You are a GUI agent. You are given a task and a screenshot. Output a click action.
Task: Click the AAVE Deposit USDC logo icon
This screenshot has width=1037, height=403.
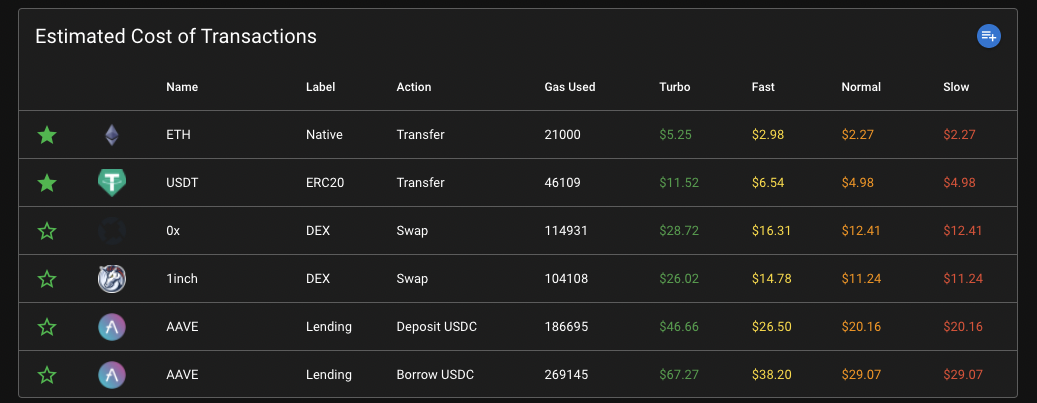111,327
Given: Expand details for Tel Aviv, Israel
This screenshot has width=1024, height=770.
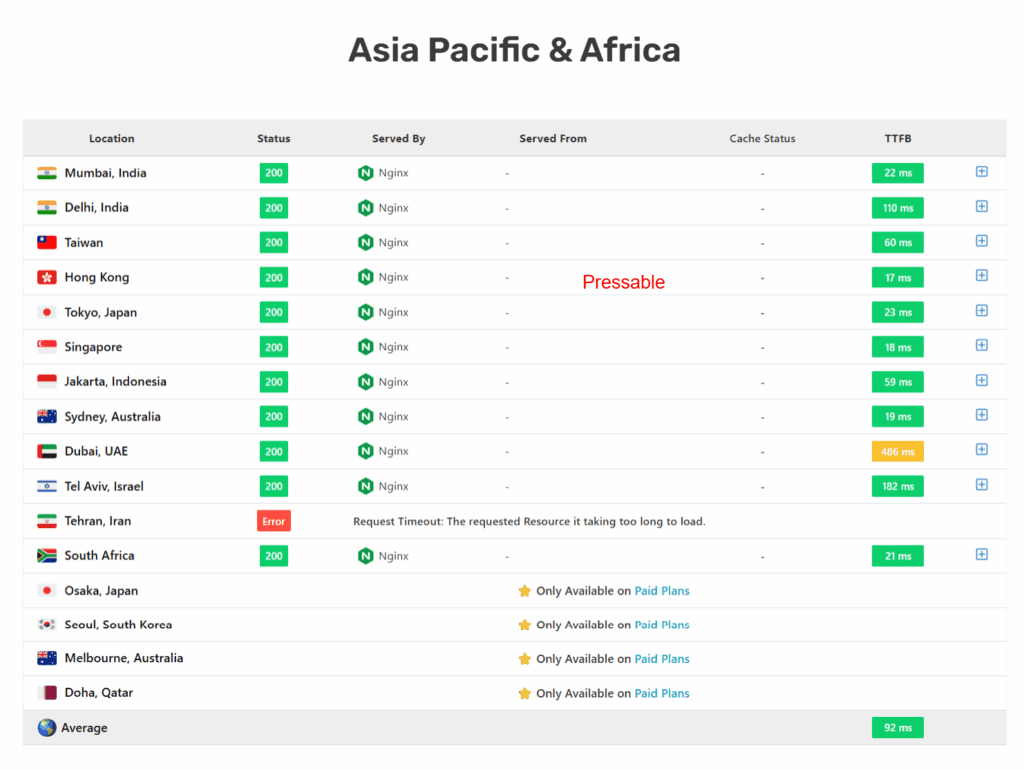Looking at the screenshot, I should [981, 485].

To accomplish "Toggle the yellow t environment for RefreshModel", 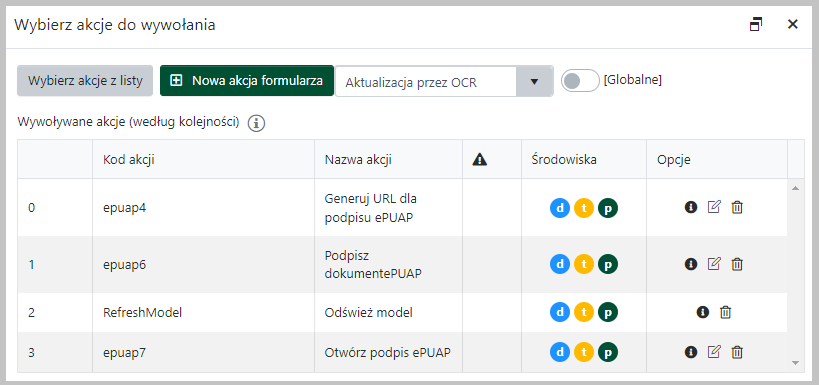I will point(584,312).
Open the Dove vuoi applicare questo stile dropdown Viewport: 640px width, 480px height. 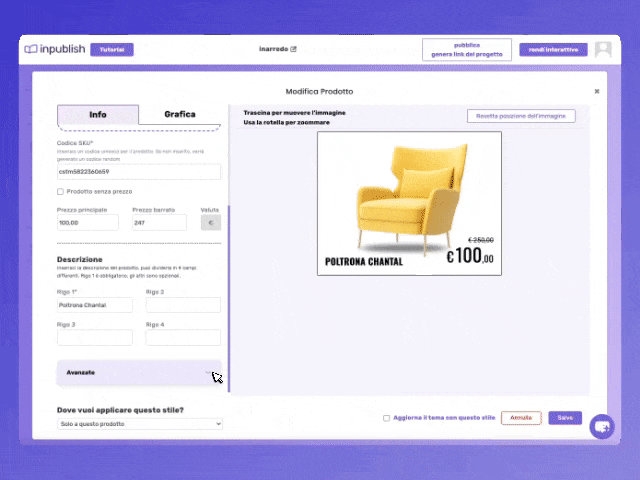click(x=139, y=424)
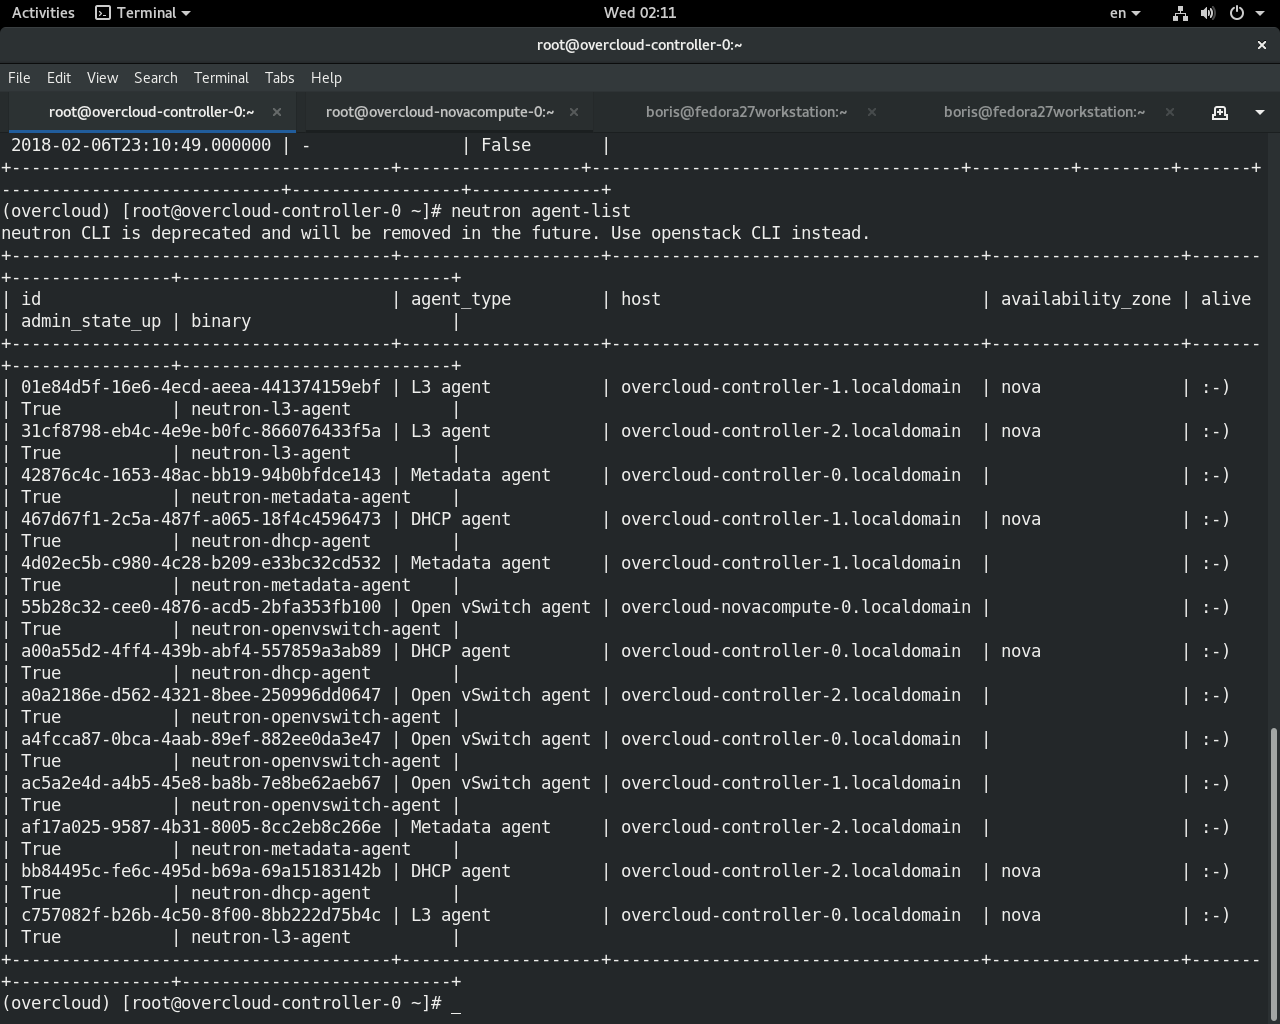This screenshot has width=1280, height=1024.
Task: Open the Search menu
Action: pos(155,77)
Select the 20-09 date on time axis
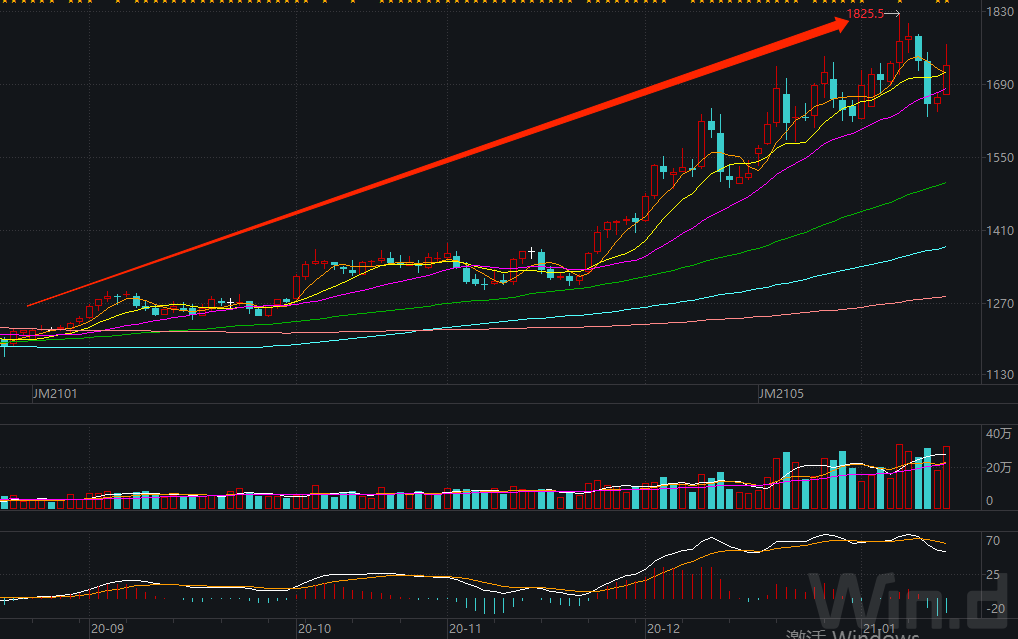 107,629
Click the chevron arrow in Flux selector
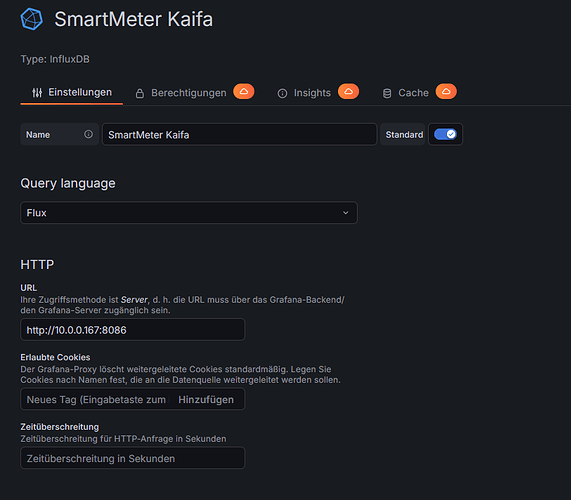571x500 pixels. 346,213
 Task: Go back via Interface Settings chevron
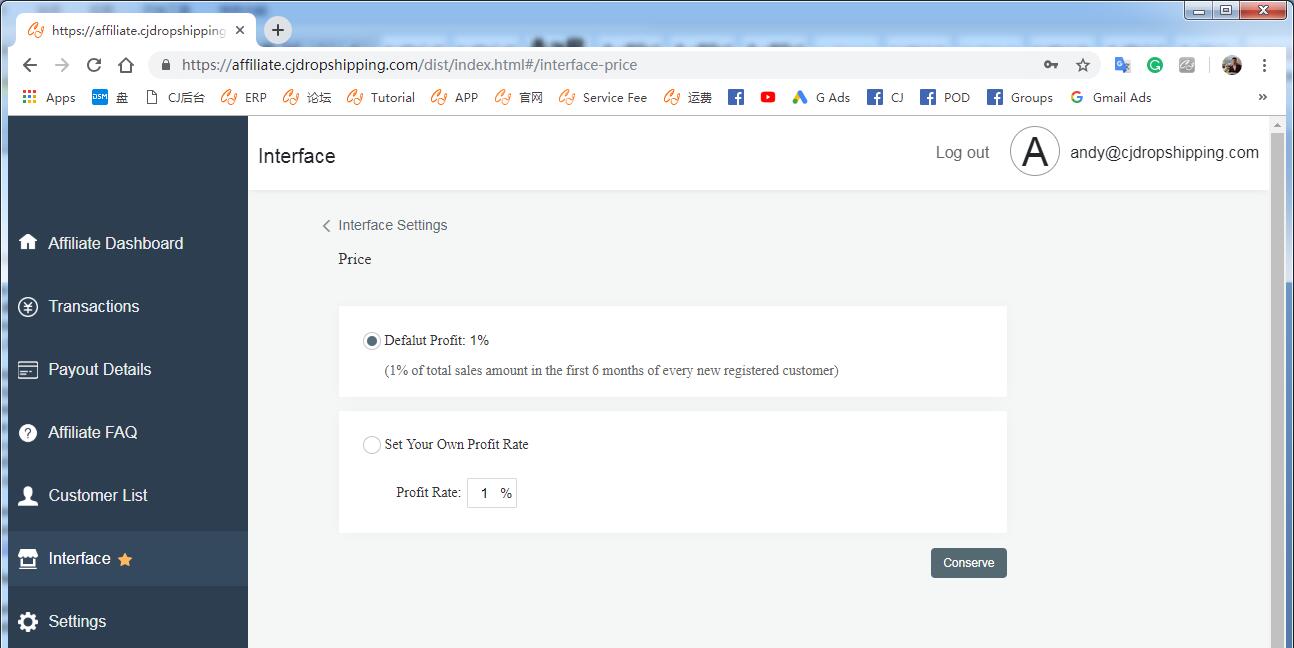click(x=326, y=226)
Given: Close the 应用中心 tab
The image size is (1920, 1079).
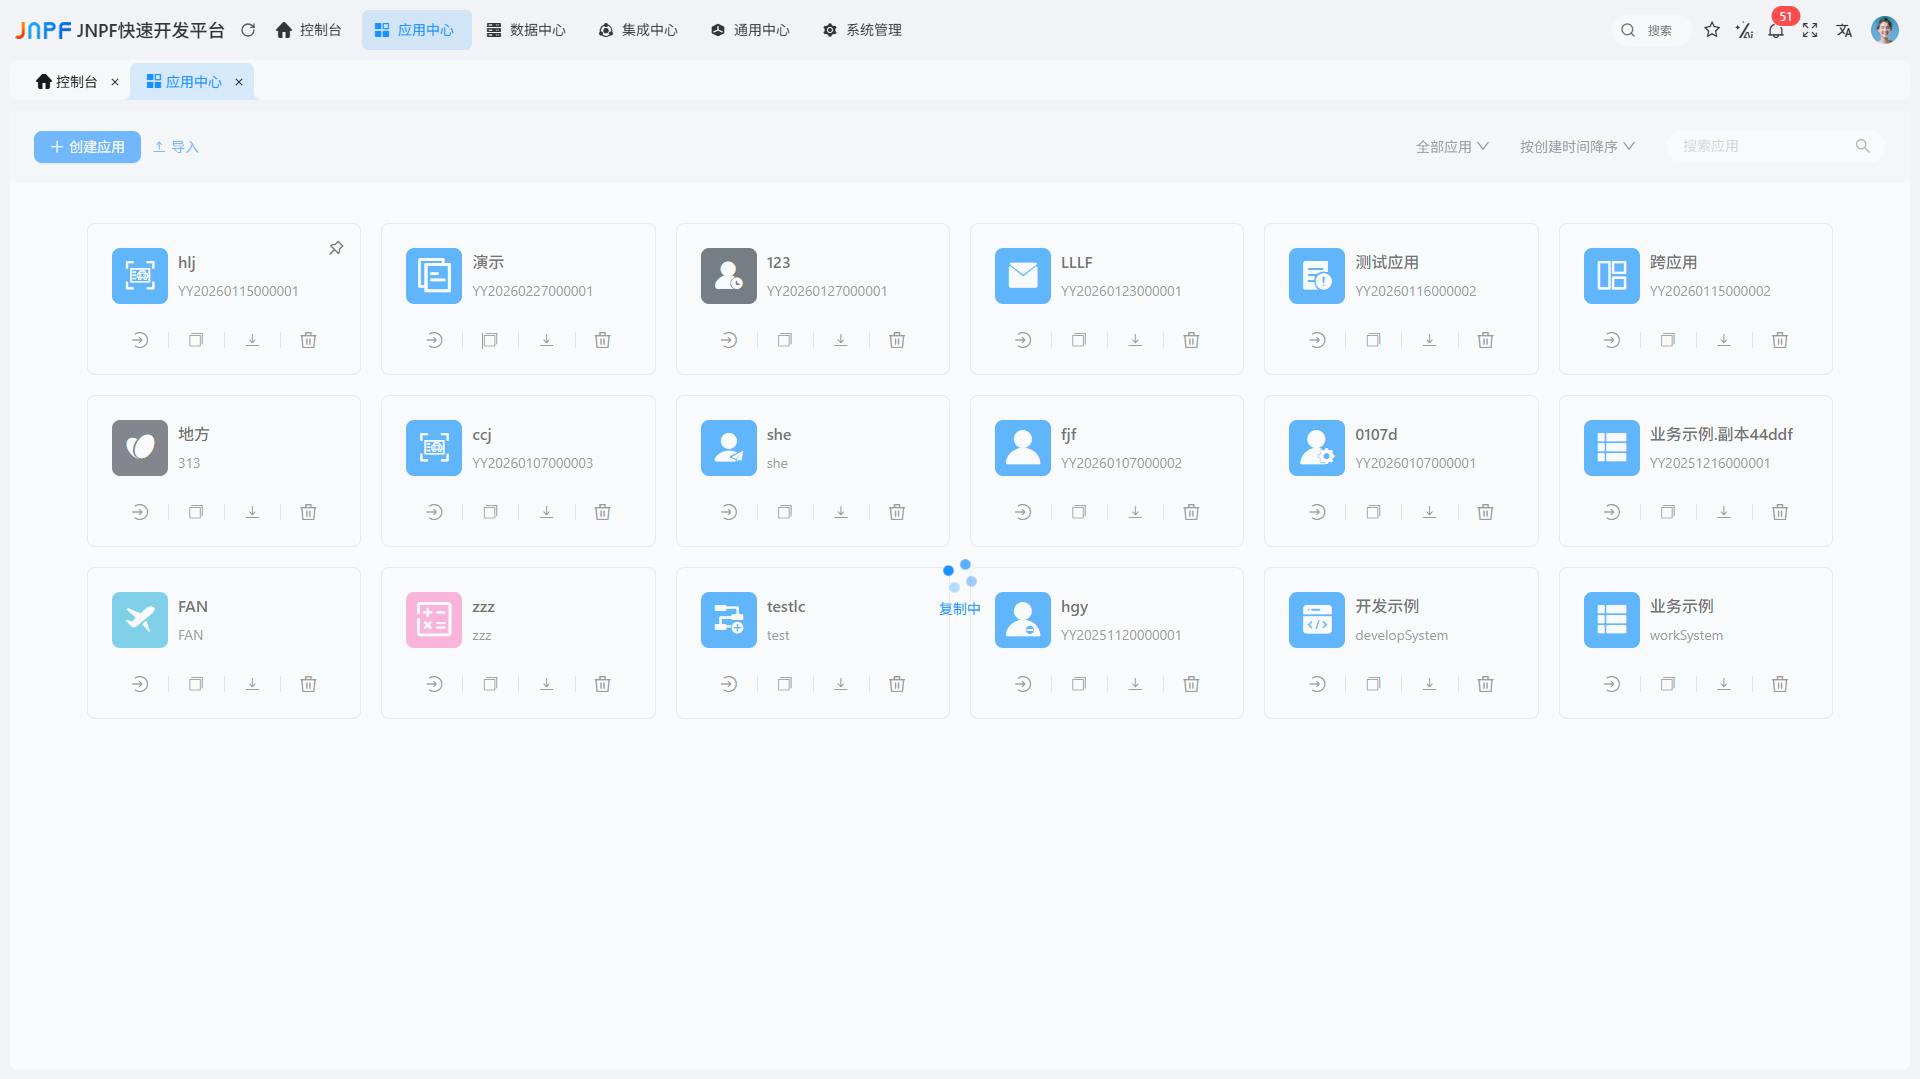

**Exercise brief**:
Go back to the line containing "Given: Close the 应用中心 tab" and output it and every line after it through the end of the records, exactly, but not the pictures.

**Task result**:
Given: Close the 应用中心 tab
The image size is (1920, 1079).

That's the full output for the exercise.